This is a short walkthrough of the training approach used to solve the problem of Udacity's third project "Behavioral Cloning".
The logic is based in model.py while drive.py handles the driving.
A simulator is provided. I used a XBOX360 controller and a custom-made 50hz simulator (included in the slack channel) to collect ~40'000 examples. Some training showed that the data I have collected is not accurate enough. The behaviour of the car was "wobbly" in general and the car couldn't drive a straight line.
I tried collecting more data with smoother steering and a lot of straight driving examples. I've also added "rescuing" examples, which means I drove close to the edge and then directed the car towards the middle of the street. After another test, I've found that the behavioural of the car was still wobbly and unsafe.
After the first test with the provided Udacity dataset, the car behaved very differently and even passed the bridge on the first track. Even though the dataset is about 4-6x smaller than my previously used datasets, this gave me a much better performance. The training also went a lot quicker.
I'm cropping the given images to the following dimensions.
I'm also resizing the image to (66, 200) to match nvidia's paper and normalize it. Because I'm using a fairly small dataset, I'm using data augmentation, described very well by Vivek Yadav, to generate additional data. I'm using left, right and center images randomly with a steering shift value and I'm also flipping the images in 50% of the cases.
To cancel out "sluggish" behaviour, I'm also removing about 70% of all small/zero steering angles and I'm shuffling/random picking my batches.
I'm splitting my dataset into train/validation set with a factor of 0.9 (which means 90% is training, 10% is validation/test)
The data which is loaded directly from my drive is feed into a Keras fit_generator
. My generator picks a random batch of my dataset, picks one of the images (left, center, right) and might flip the image. Then the generator yields the batch and feeds it to the network. This continues until the whole dataset is used.
I'm using a model based on Nvidia's paper. To reduce overfitting, I have added several dropout layers to the network.
The network consists of five convolutional layers, followed by three fully connected layers. I have added Dropout Layers and SpatialDropout Layers to prevent overfitting. The model.summary()
command prints the following output:
____________________
Layer (type) Output Shape Param # Connected to
====================================================================================================
lambda_1 (Lambda) (None, 66, 200, 3) 0 lambda_input_1[0][0]

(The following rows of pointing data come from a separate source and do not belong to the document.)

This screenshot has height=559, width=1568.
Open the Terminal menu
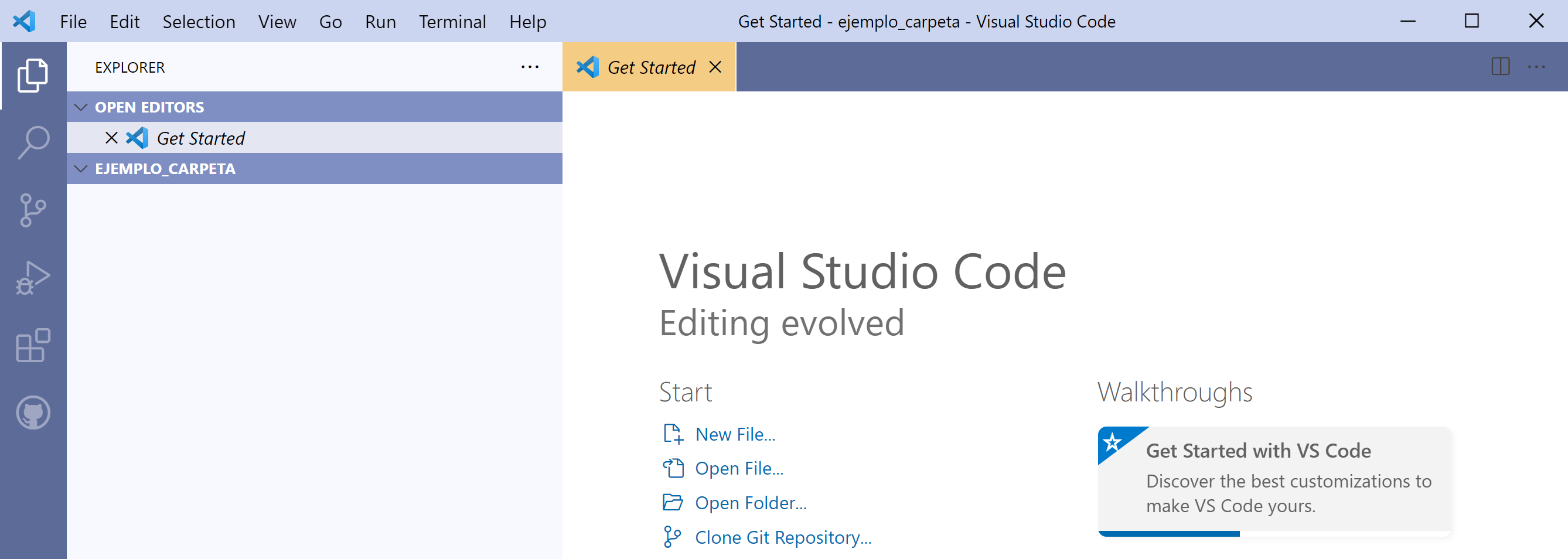(x=452, y=22)
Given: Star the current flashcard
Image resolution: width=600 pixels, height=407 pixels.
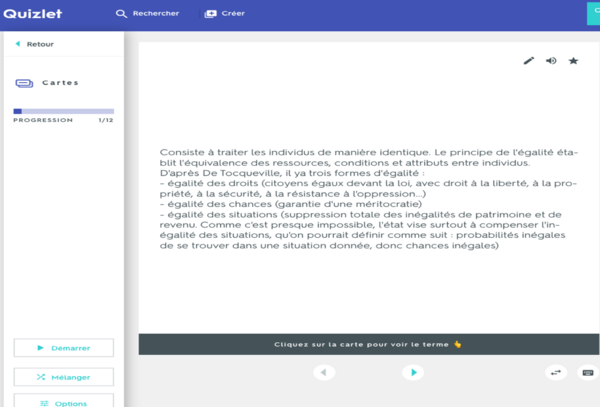Looking at the screenshot, I should point(573,61).
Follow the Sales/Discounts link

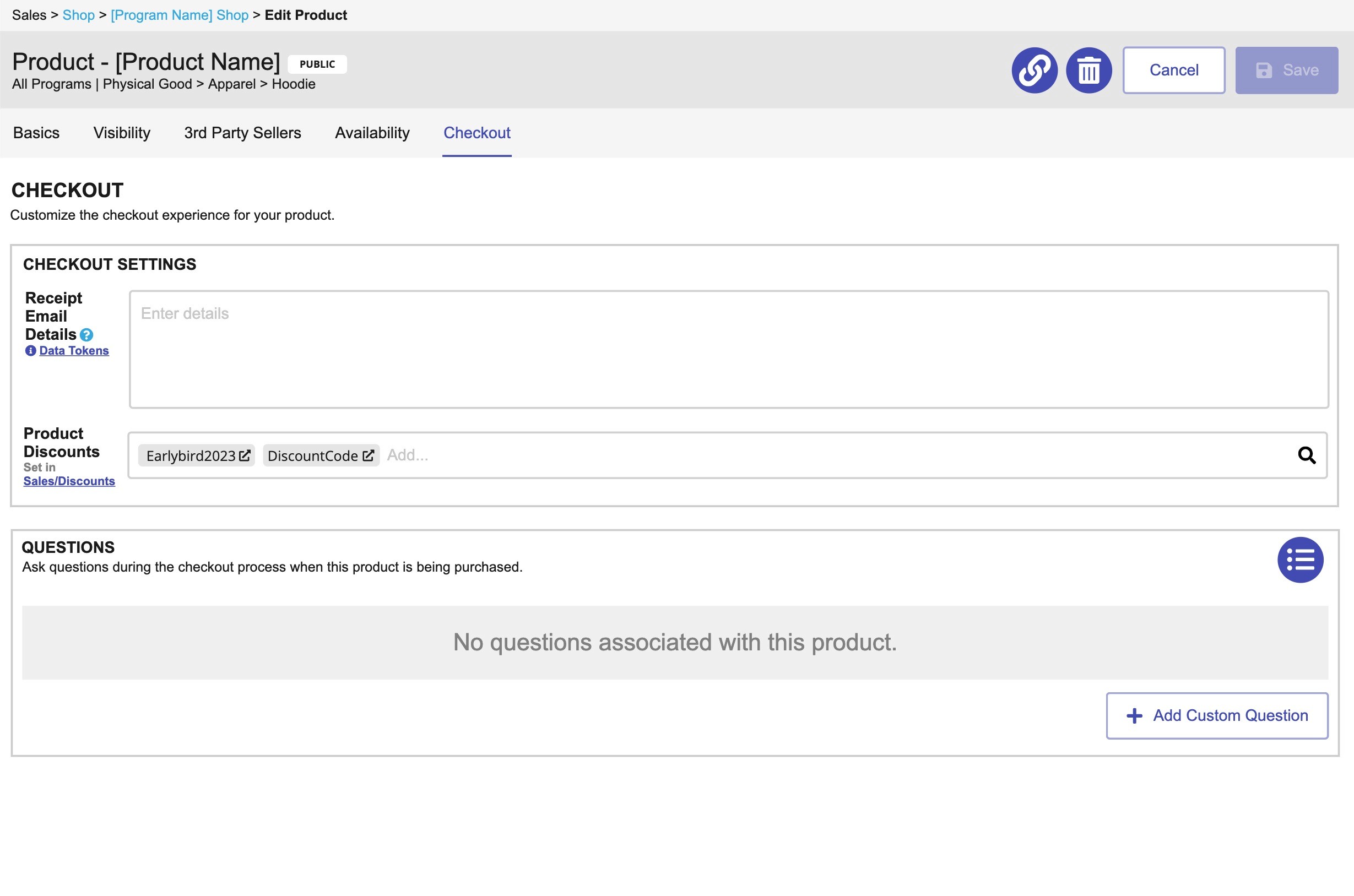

____________________________________________________________________________________________________
lambda_2 (Lambda) (None, 66, 200, 3) 0 lambda_1[0][0]
____________________________________________________________________________________________________
convolution2d_1 (Convolution2D) (None, 33, 100, 24) 1824 lambda_2[0][0]
____________________________________________________________________________________________________
spatialdropout2d_1 (SpatialDropo (None, 33, 100, 24) 0 convolution2d_1[0][0]
____________________________________________________________________________________________________
convolution2d_2 (Convolution2D) (None, 17, 50, 36) 21636 spatialdropout2d_1[0][0]
____________________________________________________________________________________________________
spatialdropout2d_2 (SpatialDropo (None, 17, 50, 36) 0 convolution2d_2[0][0]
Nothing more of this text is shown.